The data in each algorithm selection task is preprocessed as follows.
- For repeated feature calculations, the mean value is taken across all repetitions.
- Completely constant features are removed. One cannot learn from them.
- NA feature values are imputed by the mean value across all non-NA values for the feature. Note that this is a basic naive approach which might likely be improved upon.
- Any tasks that have repeated performance measurements are discarded. This currently applies to no tasks. (This will be handled very soon in a better manner and example tasks where this occurs will be included).
- If the performance measure is runtime and the feature computation presolves the instance, the cost of all algorithms is set to the cost of all feature steps up to the presolving one (note that feature steps are specified in their order of execution). That means that the individual costs of all algorithms are discard for this instance and they all incur the same cost.
- If the performance measure is runtime, the cost of feature computation is added to the algorithms' performances, unless we are considering only the baselines which do not incur feature costs.
- The success for each algorithm on each problem instance is computed by checking whether the run status was OK and the performance value is not NA. If the performance measure is runtime and a cutoff value has been specified, any algorithm runs that exceed the cutoff when taking the cost of feature computation into account are marked as not successful.
- The performance values for all not successful algorithm runs are imputed by the cutoff value if present and the performance metric is runtime, else ten times the maximum performance.
- The algorithm selection task data structure is converted to a LLAMA data frame.

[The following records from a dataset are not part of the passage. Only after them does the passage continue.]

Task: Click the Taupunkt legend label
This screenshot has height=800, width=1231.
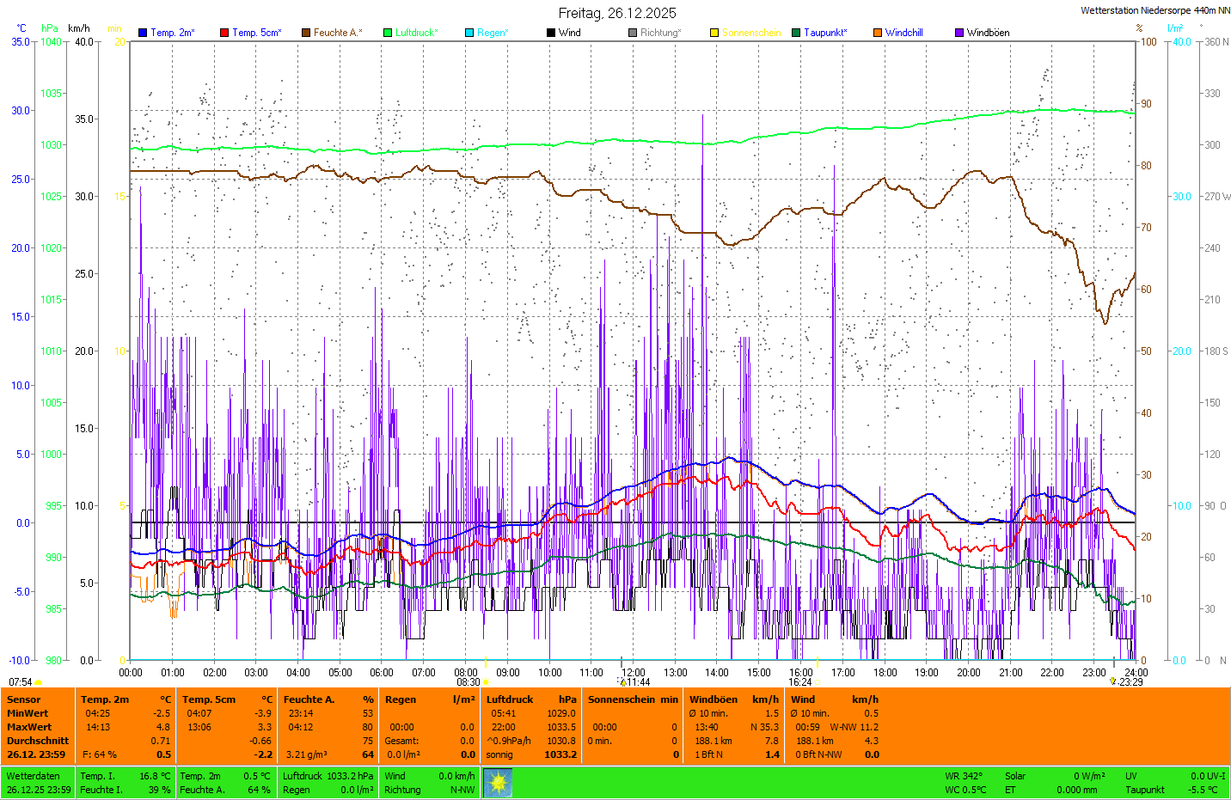Action: [824, 33]
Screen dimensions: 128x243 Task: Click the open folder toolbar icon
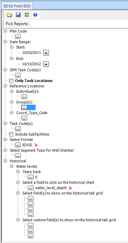pyautogui.click(x=9, y=15)
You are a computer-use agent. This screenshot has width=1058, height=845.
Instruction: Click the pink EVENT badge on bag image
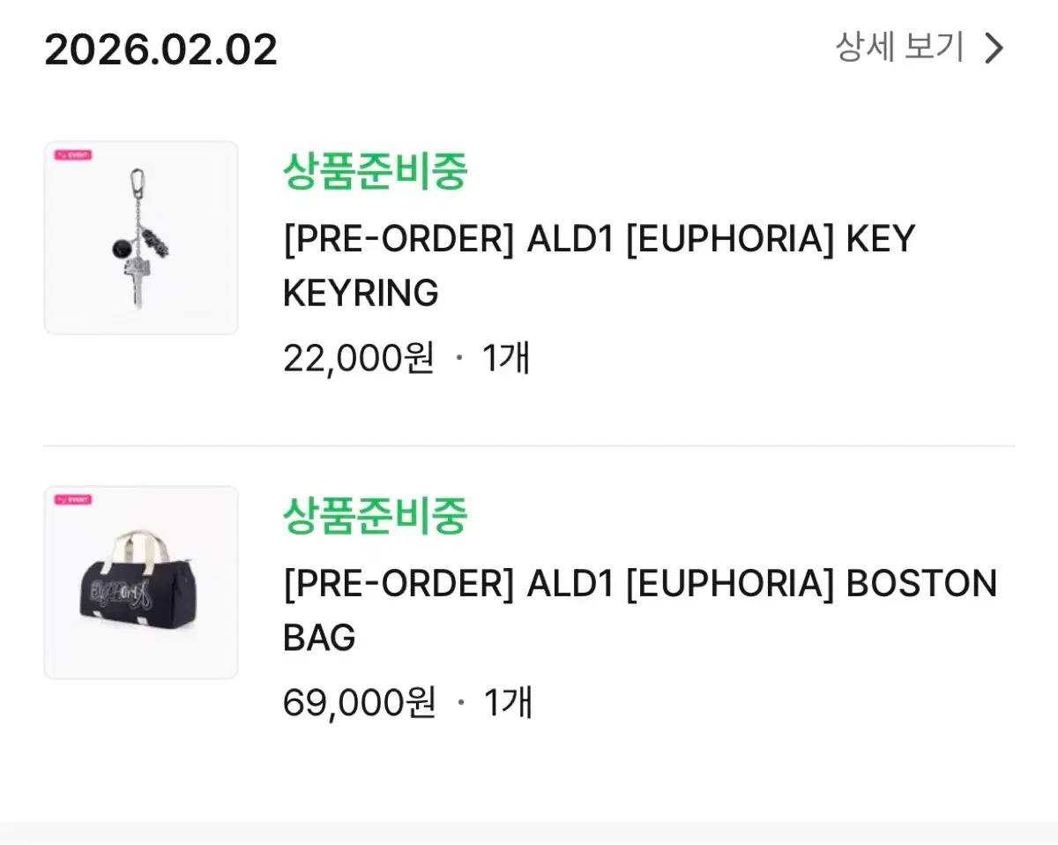pyautogui.click(x=73, y=499)
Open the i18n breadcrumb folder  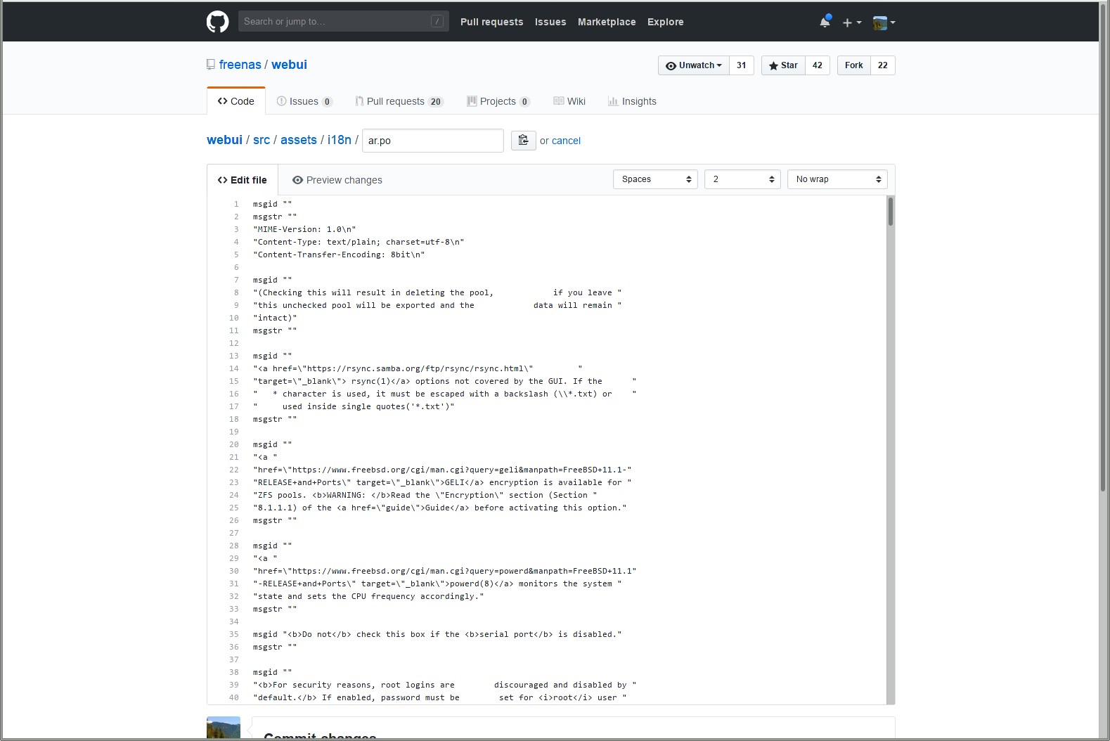[340, 140]
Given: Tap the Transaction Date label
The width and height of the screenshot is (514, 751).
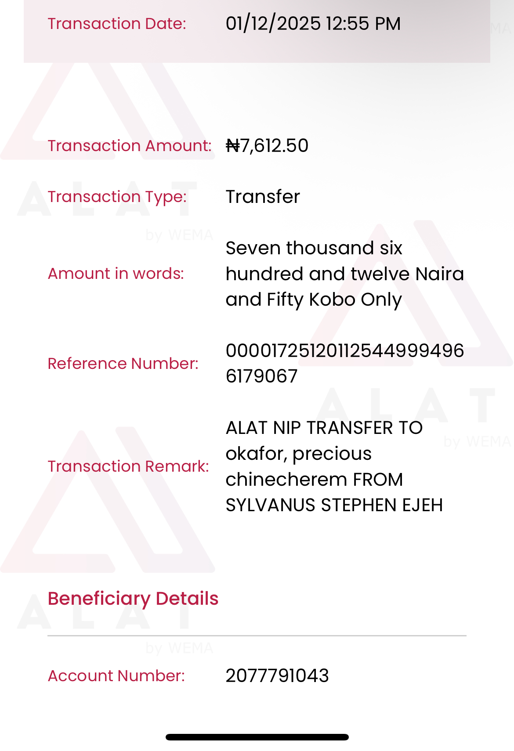Looking at the screenshot, I should tap(117, 24).
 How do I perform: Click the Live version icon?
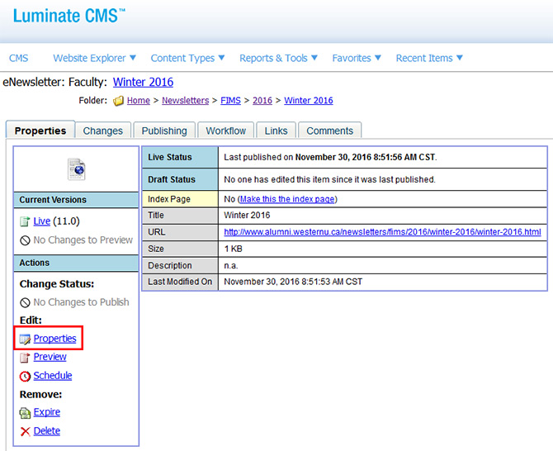[25, 221]
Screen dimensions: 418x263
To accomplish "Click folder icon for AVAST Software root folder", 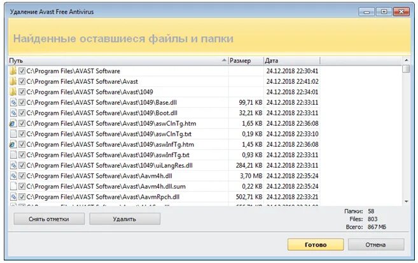I will coord(13,71).
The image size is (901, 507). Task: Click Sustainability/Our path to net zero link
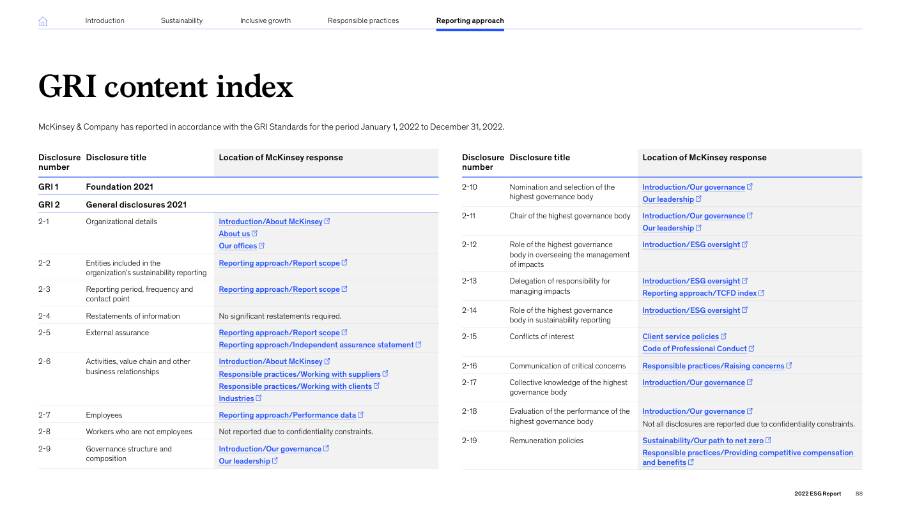pyautogui.click(x=702, y=441)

The cross-validation splits defined in the respective tasks are preserved in the LLAMA data frame. That is, the model building functions will use these splits for training and testing.
We use the following classification, regression and clustering approaches in our experiments.
-
classification from Weka
- meta/AdaBoostM1
- bayes/BayesNet
- lazy/IBk
- rules/OneR
- trees/RandomTree
- trees/J48
- rules/JRip
-
classification (from mlr)
- classif.ctree
- classif.ksvm
- classif.naiveBayes
- classif.randomForest
- classif.rpart
-
regression (from mlr)
- regr.earth
- regr.lm
- regr.randomForest
- regr.rpart
-
clustering (from Weka)
- EM
- FarthestFirst
- SimpleKMeans
The parameters of all algorithms were left at their default values. (Note that this is a somewhat dubious approach for models like SVMs. Our experimental setup will later include necessary automatic hyperparameter tuning for such models.) For the clustering algorithms, the (maximum) number of clusters was set to the number of algorithms in the respective task.
For comparison purposes, we use the following baseline algorithms.
- virtual best solver
- single best solver by number of times it had the best performance
- single best solver by PAR10 score
- single best solver by number of successful solver runs
The baseline algorithms are not cross validated which gives an optimistic performance estimation of the single best solvers.
The model building functions in LLAMA were also used with their default parameters. That is, the regression model builder for example allows to stack multiple models -- this was not used.
In all cases, LLAMA's normalize() function was used to normalize the feature vectors before passing them to the machine learning models.
For each trained model, we record the mean number of successful solver runs in the predictions, the mean PAR10 score for the predictions, and the mean misclassification penalty of the predictions. The averaging is done for all predictions of a certain test set in the cross-validation and then across all test sets (which are usually 10, as we normally evaluate by 10-fold cross-validation).